Shale Phenomenon Makes Big Shift To Crude Oil

If you were looking for a sure sign that the shale phenomenon has shifted to crude oil, look no further than the Smith Bits rig count last week.  These are horizontal-only numbers, split between the primary commodity target of the rig. 

Eighteen months ago there were about 250 horizontal oil rings versus about 650 horizontal gas rigs.  Just before Christmas the counts were about equal at 585 each.  On January 6th, the gas count dropped to 554 while crude headed up to 596.                                                                       
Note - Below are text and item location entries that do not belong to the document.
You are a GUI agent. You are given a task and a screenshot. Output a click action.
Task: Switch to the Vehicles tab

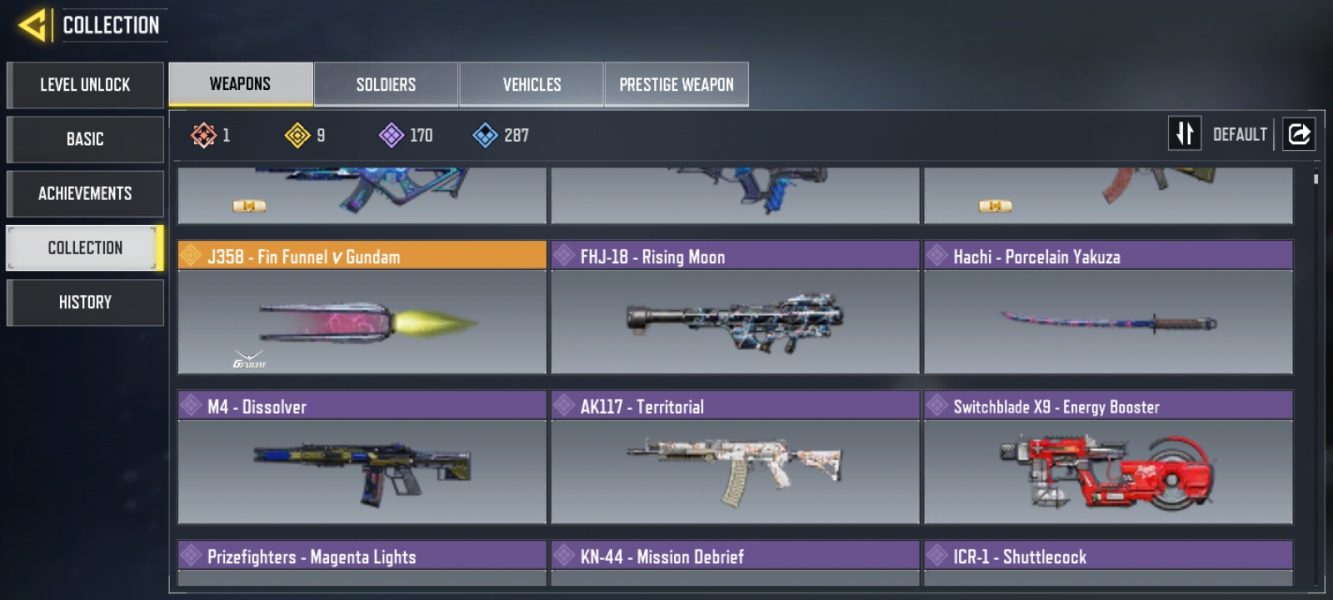coord(531,85)
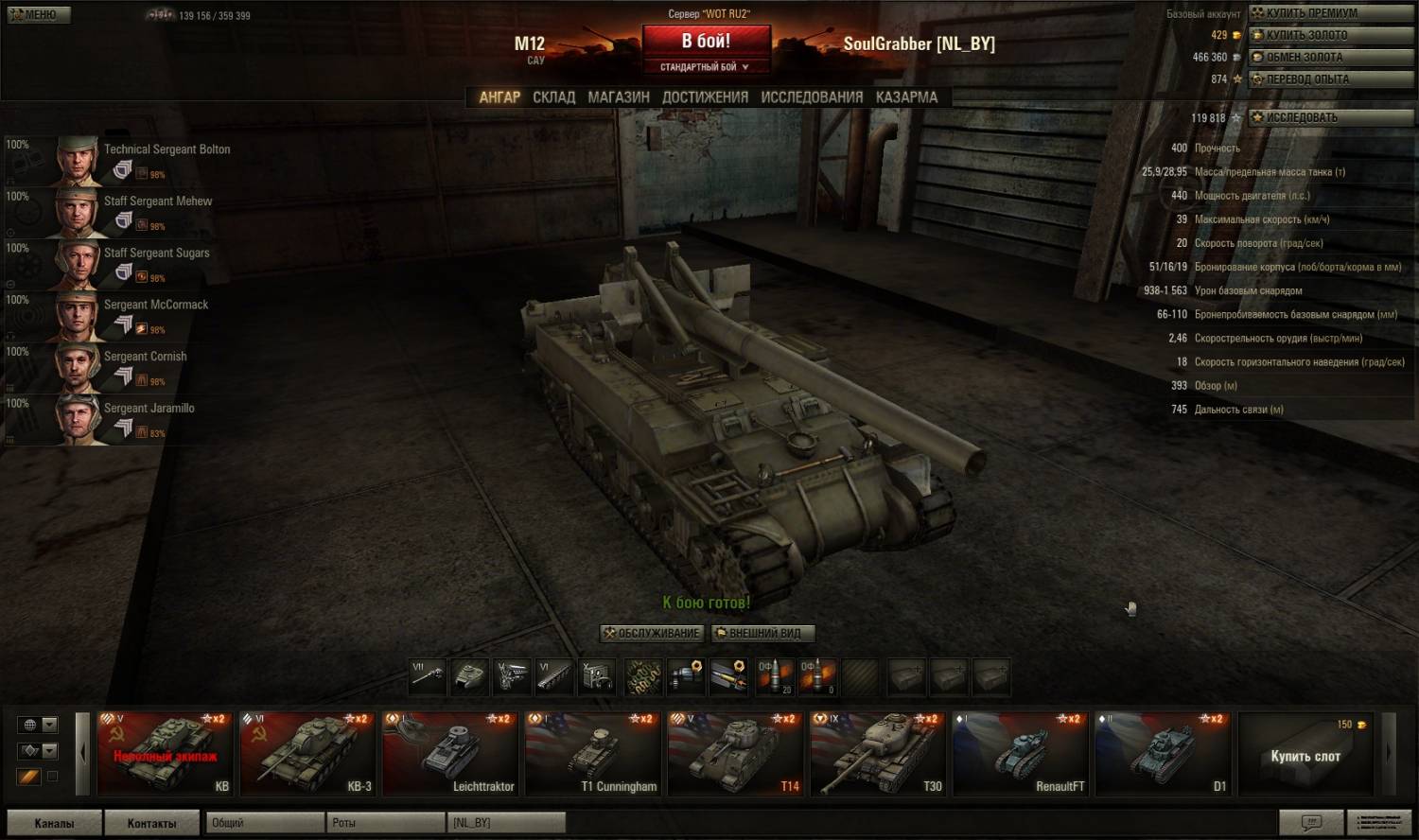Open the МЕНЮ button

(39, 14)
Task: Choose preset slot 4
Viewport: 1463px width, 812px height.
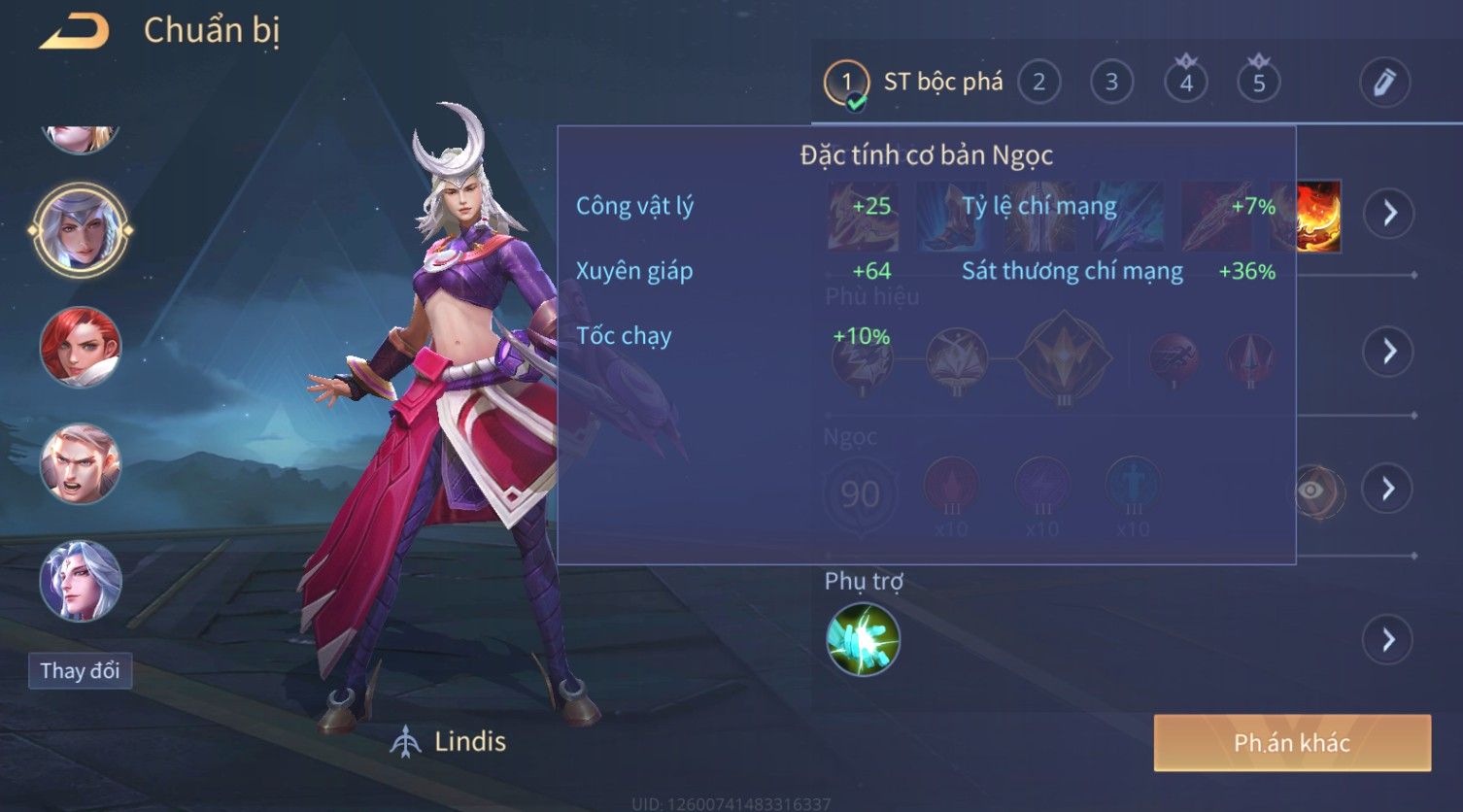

Of course, lower rig counts for gas no longer translate to lower production.  Shorter drilling times and high horizontal IP rates can keep gas production stable even with rig counts falling.  But at this rate of decline, continued increases in gas production seem unlikely.  And as noted in this blog before, the economics for dry gas drilling are far inferior to wet gas with $100/bbl oil and $3/MMbtu gas.  So watch out for steeper declines in dry gas production.  (Evidenced in a Platts article last week “Barnett Shale continues to lose its luster for producers” .)

“Gangbusters” is the best description of what is happening on the crude side.  More rigs, higher efficiencies and huge investment programs make escalating rates of crude production look ever more likely.  Perhaps we’ll look back on forecasts of 2-3 MMb/d growth in U.S. production over the next few years as hugely conservative.